▶ _Requirement_
Your task is to copy every entry exactly.

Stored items

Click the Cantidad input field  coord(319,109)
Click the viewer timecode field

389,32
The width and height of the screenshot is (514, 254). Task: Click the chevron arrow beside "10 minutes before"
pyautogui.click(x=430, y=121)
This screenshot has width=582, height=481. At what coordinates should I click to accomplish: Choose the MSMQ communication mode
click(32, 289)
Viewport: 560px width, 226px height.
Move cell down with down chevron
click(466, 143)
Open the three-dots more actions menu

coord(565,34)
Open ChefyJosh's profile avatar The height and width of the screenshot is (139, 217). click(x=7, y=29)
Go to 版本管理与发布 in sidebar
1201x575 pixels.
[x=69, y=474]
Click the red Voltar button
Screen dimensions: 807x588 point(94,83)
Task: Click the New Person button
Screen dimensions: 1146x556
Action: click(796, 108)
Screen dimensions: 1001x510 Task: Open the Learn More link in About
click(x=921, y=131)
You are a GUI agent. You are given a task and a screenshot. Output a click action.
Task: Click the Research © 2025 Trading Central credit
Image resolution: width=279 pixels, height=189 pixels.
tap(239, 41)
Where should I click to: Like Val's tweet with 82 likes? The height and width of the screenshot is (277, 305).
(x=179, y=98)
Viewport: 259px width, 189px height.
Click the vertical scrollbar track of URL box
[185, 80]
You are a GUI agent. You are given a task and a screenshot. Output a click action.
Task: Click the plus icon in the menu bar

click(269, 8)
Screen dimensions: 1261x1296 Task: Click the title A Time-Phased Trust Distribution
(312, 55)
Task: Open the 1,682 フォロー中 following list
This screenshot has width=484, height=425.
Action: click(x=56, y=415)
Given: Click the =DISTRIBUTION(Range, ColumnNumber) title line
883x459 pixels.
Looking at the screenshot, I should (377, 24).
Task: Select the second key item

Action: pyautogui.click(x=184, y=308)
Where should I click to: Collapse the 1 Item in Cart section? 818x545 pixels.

▶ _Solution for this exercise_
Click the Cantidad input field  coord(319,109)
Click the viewer timecode field

389,32
The width and height of the screenshot is (514, 254). Task: Click the chevron arrow beside "10 minutes before"
pyautogui.click(x=430, y=121)
This screenshot has width=582, height=481. At what coordinates should I click to accomplish: Choose the MSMQ communication mode
click(32, 289)
Viewport: 560px width, 226px height.
Move cell down with down chevron
click(466, 143)
Open the three-dots more actions menu

coord(565,34)
Open ChefyJosh's profile avatar The height and width of the screenshot is (139, 217). click(x=7, y=29)
Go to 版本管理与发布 in sidebar
1201x575 pixels.
[x=69, y=474]
Click the red Voltar button
Screen dimensions: 807x588 point(94,83)
Task: Click the New Person button
Screen dimensions: 1146x556
Action: click(796, 108)
Screen dimensions: 1001x510 Task: Open the Learn More link in About
click(x=921, y=131)
You are a GUI agent. You are given a task and a screenshot. Output a click action.
Task: Click the Research © 2025 Trading Central credit
Image resolution: width=279 pixels, height=189 pixels.
tap(239, 41)
Where should I click to: Like Val's tweet with 82 likes? The height and width of the screenshot is (277, 305).
(x=179, y=98)
Viewport: 259px width, 189px height.
Click the vertical scrollbar track of URL box
[185, 80]
You are a GUI agent. You are given a task and a screenshot. Output a click action.
Task: Click the plus icon in the menu bar

click(269, 8)
Screen dimensions: 1261x1296 Task: Click the title A Time-Phased Trust Distribution
(312, 55)
Task: Open the 1,682 フォロー中 following list
This screenshot has width=484, height=425.
Action: click(x=56, y=415)
Given: Click the =DISTRIBUTION(Range, ColumnNumber) title line
883x459 pixels.
Looking at the screenshot, I should (377, 24).
Task: Select the second key item

Action: pyautogui.click(x=184, y=308)
Where should I click to: Collapse the 1 Item in Cart section? 818x545 pixels.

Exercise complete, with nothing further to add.